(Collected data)
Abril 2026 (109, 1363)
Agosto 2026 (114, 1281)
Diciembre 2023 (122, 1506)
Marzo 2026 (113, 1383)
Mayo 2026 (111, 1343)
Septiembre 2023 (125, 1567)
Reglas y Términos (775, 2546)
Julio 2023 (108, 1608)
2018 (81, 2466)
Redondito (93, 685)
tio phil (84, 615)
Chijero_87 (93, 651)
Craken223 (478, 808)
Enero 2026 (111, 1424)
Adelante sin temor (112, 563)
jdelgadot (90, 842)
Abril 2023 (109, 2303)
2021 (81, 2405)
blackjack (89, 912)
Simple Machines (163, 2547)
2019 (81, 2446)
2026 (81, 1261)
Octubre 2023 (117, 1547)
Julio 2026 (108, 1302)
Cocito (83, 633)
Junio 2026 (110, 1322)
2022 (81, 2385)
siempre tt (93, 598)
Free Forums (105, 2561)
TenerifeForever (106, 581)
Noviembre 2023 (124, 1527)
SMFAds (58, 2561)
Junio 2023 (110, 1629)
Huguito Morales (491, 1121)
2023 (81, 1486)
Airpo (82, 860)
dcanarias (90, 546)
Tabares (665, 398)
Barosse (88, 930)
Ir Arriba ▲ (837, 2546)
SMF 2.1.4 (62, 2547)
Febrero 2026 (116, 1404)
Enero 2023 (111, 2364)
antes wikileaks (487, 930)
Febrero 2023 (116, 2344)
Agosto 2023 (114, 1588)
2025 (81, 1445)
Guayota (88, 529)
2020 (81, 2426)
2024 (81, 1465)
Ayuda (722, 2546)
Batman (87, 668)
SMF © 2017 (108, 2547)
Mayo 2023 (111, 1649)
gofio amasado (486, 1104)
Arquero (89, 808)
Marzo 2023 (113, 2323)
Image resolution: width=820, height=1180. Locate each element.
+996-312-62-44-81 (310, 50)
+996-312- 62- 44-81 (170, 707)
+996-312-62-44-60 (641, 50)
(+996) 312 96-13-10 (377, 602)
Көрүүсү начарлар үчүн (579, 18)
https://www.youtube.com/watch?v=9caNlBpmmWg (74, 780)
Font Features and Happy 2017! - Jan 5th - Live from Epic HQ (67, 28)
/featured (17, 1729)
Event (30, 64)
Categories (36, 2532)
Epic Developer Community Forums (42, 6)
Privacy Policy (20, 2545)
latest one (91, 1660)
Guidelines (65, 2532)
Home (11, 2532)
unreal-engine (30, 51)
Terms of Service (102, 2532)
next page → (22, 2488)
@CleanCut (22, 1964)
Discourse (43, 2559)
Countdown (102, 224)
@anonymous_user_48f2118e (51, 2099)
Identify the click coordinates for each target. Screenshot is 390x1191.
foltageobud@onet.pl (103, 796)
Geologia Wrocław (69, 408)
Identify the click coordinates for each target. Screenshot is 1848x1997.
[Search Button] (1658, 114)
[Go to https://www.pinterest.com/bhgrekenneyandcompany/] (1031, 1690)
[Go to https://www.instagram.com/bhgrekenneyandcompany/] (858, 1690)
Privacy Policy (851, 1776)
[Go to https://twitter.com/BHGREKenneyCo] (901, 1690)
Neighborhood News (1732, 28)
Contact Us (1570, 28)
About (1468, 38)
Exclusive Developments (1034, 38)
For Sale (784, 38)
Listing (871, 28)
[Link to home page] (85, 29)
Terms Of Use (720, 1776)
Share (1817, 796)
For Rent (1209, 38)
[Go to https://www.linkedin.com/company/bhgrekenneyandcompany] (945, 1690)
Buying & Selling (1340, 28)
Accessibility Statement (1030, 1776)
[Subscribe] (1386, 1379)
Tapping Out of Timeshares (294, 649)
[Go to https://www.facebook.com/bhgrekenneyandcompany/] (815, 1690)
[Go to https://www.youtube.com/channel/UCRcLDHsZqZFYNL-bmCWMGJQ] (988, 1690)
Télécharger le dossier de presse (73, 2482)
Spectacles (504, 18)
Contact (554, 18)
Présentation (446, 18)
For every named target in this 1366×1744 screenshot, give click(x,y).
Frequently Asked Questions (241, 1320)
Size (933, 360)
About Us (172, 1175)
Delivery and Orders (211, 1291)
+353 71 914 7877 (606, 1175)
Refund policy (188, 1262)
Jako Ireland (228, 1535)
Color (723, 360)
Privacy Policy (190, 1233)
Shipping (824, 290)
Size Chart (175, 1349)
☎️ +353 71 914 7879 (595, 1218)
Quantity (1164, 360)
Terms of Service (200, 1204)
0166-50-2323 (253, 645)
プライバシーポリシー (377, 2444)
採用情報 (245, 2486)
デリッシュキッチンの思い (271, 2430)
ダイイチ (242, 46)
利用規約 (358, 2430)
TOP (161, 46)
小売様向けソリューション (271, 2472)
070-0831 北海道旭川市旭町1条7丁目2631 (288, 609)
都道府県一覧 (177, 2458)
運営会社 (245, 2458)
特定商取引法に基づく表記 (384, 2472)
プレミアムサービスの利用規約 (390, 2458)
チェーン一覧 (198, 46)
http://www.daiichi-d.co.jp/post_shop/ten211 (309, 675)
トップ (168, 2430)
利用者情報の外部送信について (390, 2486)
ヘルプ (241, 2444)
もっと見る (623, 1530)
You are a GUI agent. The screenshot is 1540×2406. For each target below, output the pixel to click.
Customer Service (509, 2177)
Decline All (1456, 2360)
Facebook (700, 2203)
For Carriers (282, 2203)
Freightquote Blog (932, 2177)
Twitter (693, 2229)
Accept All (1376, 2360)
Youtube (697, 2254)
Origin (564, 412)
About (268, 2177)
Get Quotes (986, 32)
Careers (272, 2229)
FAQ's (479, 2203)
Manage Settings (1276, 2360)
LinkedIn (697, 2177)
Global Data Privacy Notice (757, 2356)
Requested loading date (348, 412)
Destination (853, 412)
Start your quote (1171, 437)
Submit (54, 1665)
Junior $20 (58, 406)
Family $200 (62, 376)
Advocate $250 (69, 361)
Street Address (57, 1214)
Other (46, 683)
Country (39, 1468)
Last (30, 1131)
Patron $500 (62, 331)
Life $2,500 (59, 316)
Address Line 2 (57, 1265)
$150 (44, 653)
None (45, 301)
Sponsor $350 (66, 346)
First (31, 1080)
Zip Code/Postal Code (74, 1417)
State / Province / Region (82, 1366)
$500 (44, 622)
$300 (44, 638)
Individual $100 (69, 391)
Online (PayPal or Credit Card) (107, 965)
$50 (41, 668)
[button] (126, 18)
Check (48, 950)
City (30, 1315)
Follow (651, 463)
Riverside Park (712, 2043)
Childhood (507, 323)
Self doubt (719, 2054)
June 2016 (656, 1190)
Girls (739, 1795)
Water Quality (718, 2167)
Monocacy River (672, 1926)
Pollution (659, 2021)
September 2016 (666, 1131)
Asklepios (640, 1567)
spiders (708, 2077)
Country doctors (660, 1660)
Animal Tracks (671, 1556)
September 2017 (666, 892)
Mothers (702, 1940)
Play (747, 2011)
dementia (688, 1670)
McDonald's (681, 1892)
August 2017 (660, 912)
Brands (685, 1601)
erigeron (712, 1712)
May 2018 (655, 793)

Task requirements:
A faithful, complete copy of the entries above is required.

Answer box:
Abril 2026 (109, 1363)
Agosto 2026 (114, 1281)
Diciembre 2023 (122, 1506)
Marzo 2026 (113, 1383)
Mayo 2026 (111, 1343)
Septiembre 2023 (125, 1567)
Reglas y Términos (775, 2546)
Julio 2023 (108, 1608)
2018 (81, 2466)
Redondito (93, 685)
tio phil (84, 615)
Chijero_87 (93, 651)
Craken223 (478, 808)
Enero 2026 (111, 1424)
Adelante sin temor (112, 563)
jdelgadot (90, 842)
Abril 2023 (109, 2303)
2021 (81, 2405)
blackjack (89, 912)
Simple Machines (163, 2547)
2019 (81, 2446)
2026 (81, 1261)
Octubre 2023 (117, 1547)
Julio 2026 (108, 1302)
Cocito (83, 633)
Junio 2026 (110, 1322)
2022 (81, 2385)
siempre tt (93, 598)
Free Forums (105, 2561)
TenerifeForever (106, 581)
Noviembre 2023 (124, 1527)
SMFAds (58, 2561)
Junio 2023 (110, 1629)
Huguito Morales (491, 1121)
2023 (81, 1486)
Airpo (82, 860)
dcanarias (90, 546)
Tabares (665, 398)
Barosse (88, 930)
Ir Arriba ▲ (837, 2546)
SMF 2.1.4 (62, 2547)
Febrero 2026 (116, 1404)
Enero 2023 (111, 2364)
antes wikileaks (487, 930)
Febrero 2023 (116, 2344)
Agosto 2023 (114, 1588)
2025 (81, 1445)
Guayota (88, 529)
2020 (81, 2426)
2024 (81, 1465)
Ayuda (722, 2546)
Batman (87, 668)
SMF © 2017 (108, 2547)
Mayo 2023 (111, 1649)
gofio amasado (486, 1104)
Arquero (89, 808)
Marzo 2023 (113, 2323)
Image resolution: width=820, height=1180. Locate each element.
+996-312-62-44-81 (310, 50)
+996-312- 62- 44-81 (170, 707)
+996-312-62-44-60 (641, 50)
(+996) 312 96-13-10 (377, 602)
Көрүүсү начарлар үчүн (579, 18)
https://www.youtube.com/watch?v=9caNlBpmmWg (74, 780)
Font Features and Happy 2017! - Jan 5th - Live from Epic HQ (67, 28)
/featured (17, 1729)
Event (30, 64)
Categories (36, 2532)
Epic Developer Community Forums (42, 6)
Privacy Policy (20, 2545)
latest one (91, 1660)
Guidelines (65, 2532)
Home (11, 2532)
unreal-engine (30, 51)
Terms of Service (102, 2532)
next page → (22, 2488)
@CleanCut (22, 1964)
Discourse (43, 2559)
Countdown (102, 224)
@anonymous_user_48f2118e (51, 2099)
Identify the click coordinates for each target. Screenshot is 390x1191.
foltageobud@onet.pl (103, 796)
Geologia Wrocław (69, 408)
Identify the click coordinates for each target. Screenshot is 1848x1997.
[Search Button] (1658, 114)
[Go to https://www.pinterest.com/bhgrekenneyandcompany/] (1031, 1690)
[Go to https://www.instagram.com/bhgrekenneyandcompany/] (858, 1690)
Privacy Policy (851, 1776)
[Go to https://twitter.com/BHGREKenneyCo] (901, 1690)
Neighborhood News (1732, 28)
Contact Us (1570, 28)
About (1468, 38)
Exclusive Developments (1034, 38)
For Sale (784, 38)
Listing (871, 28)
[Link to home page] (85, 29)
Terms Of Use (720, 1776)
Share (1817, 796)
For Rent (1209, 38)
[Go to https://www.linkedin.com/company/bhgrekenneyandcompany] (945, 1690)
Buying & Selling (1340, 28)
Accessibility Statement (1030, 1776)
[Subscribe] (1386, 1379)
Tapping Out of Timeshares (294, 649)
[Go to https://www.facebook.com/bhgrekenneyandcompany/] (815, 1690)
[Go to https://www.youtube.com/channel/UCRcLDHsZqZFYNL-bmCWMGJQ] (988, 1690)
Télécharger le dossier de presse (73, 2482)
Spectacles (504, 18)
Contact (554, 18)
Présentation (446, 18)
For every named target in this 1366×1744 screenshot, give click(x,y).
Frequently Asked Questions (241, 1320)
Size (933, 360)
About Us (172, 1175)
Delivery and Orders (211, 1291)
+353 71 914 7877 (606, 1175)
Refund policy (188, 1262)
Jako Ireland (228, 1535)
Color (723, 360)
Privacy Policy (190, 1233)
Shipping (824, 290)
Size Chart (175, 1349)
☎️ +353 71 914 7879 (595, 1218)
Quantity (1164, 360)
Terms of Service (200, 1204)
0166-50-2323 (253, 645)
プライバシーポリシー (377, 2444)
採用情報 (245, 2486)
デリッシュキッチンの思い (271, 2430)
ダイイチ (242, 46)
利用規約 (358, 2430)
TOP (161, 46)
小売様向けソリューション (271, 2472)
070-0831 北海道旭川市旭町1条7丁目2631 (288, 609)
都道府県一覧 (177, 2458)
運営会社 (245, 2458)
特定商取引法に基づく表記 (384, 2472)
プレミアムサービスの利用規約 (390, 2458)
チェーン一覧 (198, 46)
http://www.daiichi-d.co.jp/post_shop/ten211 (309, 675)
トップ (168, 2430)
利用者情報の外部送信について (390, 2486)
ヘルプ (241, 2444)
もっと見る (623, 1530)
You are a GUI agent. The screenshot is 1540×2406. For each target below, output the pixel to click.
Customer Service (509, 2177)
Decline All (1456, 2360)
Facebook (700, 2203)
For Carriers (282, 2203)
Freightquote Blog (932, 2177)
Twitter (693, 2229)
Accept All (1376, 2360)
Youtube (697, 2254)
Origin (564, 412)
About (268, 2177)
Get Quotes (986, 32)
Careers (272, 2229)
FAQ's (479, 2203)
Manage Settings (1276, 2360)
LinkedIn (697, 2177)
Global Data Privacy Notice (757, 2356)
Requested loading date (348, 412)
Destination (853, 412)
Start your quote (1171, 437)
Submit (54, 1665)
Junior $20 (58, 406)
Family $200 (62, 376)
Advocate $250 (69, 361)
Street Address (57, 1214)
Other (46, 683)
Country (39, 1468)
Last (30, 1131)
Patron $500 (62, 331)
Life $2,500 (59, 316)
Address Line 2 (57, 1265)
$150 (44, 653)
None (45, 301)
Sponsor $350 (66, 346)
First (31, 1080)
Zip Code/Postal Code (74, 1417)
State / Province / Region (82, 1366)
$500 (44, 622)
$300 (44, 638)
Individual $100 (69, 391)
Online (PayPal or Credit Card) (107, 965)
$50 (41, 668)
[button] (126, 18)
Check (48, 950)
City (30, 1315)
Follow (651, 463)
Riverside Park (712, 2043)
Childhood (507, 323)
Self doubt (719, 2054)
June 2016 (656, 1190)
Girls (739, 1795)
Water Quality (718, 2167)
Monocacy River (672, 1926)
Pollution (659, 2021)
September 2016 (666, 1131)
Asklepios (640, 1567)
spiders (708, 2077)
Country doctors (660, 1660)
Animal Tracks (671, 1556)
September 2017 (666, 892)
Mothers (702, 1940)
Play (747, 2011)
dementia (688, 1670)
McDonald's (681, 1892)
August 2017 (660, 912)
Brands (685, 1601)
erigeron (712, 1712)
May 2018 (655, 793)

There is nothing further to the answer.